Outra função do fetichismo é a repressão da maternidade. Várias teóricas femininas sugeriram voltarmos às relações básicas de mãe e filho para descobrir porque o feminino e a maternidade foram reprimidos. Kaplan cita alguns motivos como o do filho homem não conseguir se recuperar do fato de ter sido cuidado e ter dependido de uma figura castrada e com um órgão “sinistro” e a consciência de que seu pequeno órgão genital nunca poderia satisfazer a mãe. Logo, a ausência da mulher no patriarcado como sujeito pode ser vista como conseqüência da necessidade de reprimir a maternidade e as seqüelas deixadas na memória masculina. Em A dama de Xangai a maternidade é totalmente ausente, em nenhum momento Elsa e Bannister tocam no assunto de ter o não um filho. Já em Venus Loura, a necessidade de punição da mulher é tão grande que não lhe é permitido ser mãe e ter uma vida sexualmente ativa e livre. No retorno “ao seu lugar correto”, Helen é novamente inserida na família e o filme enfatiza a falta que a mulher faz no lar, de onde não deveria nunca ter saído. Quando ele reencontra seu filho, mais que rapidamente começa a colocar as coisas em ordem, como o banho que ela lhe dá e a musica que canta para ele dormir.

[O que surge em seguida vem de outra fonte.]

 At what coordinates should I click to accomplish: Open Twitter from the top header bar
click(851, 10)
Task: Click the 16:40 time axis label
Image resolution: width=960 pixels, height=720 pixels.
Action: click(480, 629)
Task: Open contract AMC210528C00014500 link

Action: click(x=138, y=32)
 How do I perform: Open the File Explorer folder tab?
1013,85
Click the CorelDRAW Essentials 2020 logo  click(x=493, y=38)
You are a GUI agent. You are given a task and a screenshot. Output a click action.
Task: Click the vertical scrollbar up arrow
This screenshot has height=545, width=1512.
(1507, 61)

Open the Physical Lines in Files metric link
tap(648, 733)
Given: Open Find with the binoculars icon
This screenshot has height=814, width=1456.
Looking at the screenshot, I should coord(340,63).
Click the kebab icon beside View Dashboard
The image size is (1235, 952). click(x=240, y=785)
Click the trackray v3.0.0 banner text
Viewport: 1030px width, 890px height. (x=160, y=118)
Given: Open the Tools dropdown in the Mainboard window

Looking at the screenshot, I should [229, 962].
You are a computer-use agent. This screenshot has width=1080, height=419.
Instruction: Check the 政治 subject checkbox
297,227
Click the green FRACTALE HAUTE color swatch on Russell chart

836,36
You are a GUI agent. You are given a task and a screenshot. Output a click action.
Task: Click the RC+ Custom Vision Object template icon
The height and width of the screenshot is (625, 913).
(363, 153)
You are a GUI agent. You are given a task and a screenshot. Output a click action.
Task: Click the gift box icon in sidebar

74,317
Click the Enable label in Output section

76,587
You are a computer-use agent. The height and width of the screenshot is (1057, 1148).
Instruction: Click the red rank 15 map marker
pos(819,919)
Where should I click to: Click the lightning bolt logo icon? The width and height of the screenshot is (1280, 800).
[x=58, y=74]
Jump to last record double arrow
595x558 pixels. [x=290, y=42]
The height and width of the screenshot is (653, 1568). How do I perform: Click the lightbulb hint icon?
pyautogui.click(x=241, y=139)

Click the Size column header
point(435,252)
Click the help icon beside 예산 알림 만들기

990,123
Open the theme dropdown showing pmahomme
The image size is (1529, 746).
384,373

Assim, vemos que o trabalho de Laura Mulvey tem o objetivo justamente de contestar e tentar uma ruptura com essa forma estruturada do cinema narrativo clássico, contestando esses olhares e a forma em que a mulher foi utilizada para fins egoístas de prazer masculino, o que segundo ela só trouxe sofrimento e dor. Ela propõe fazer uso dos próprios instrumentos psicanalíticos do patriarcado para a destruição dessa forma de prazer. A proposta de Mulvey, assim como de Ann Kaplan e outras cineastas, é libertar o olhar da câmera e o da plateia, “um afastamento apaixonado”, com o fim de destruir esse prazer que foi historicamente baseado na reificação da mulher. “Não há dúvidas de que isto destrói a satisfação, o prazer e o privilégio do “convidado invisível”, e ilumina o fato do quanto o cinema dependeu dos mecanismos voyeuristas ativo/passivo”.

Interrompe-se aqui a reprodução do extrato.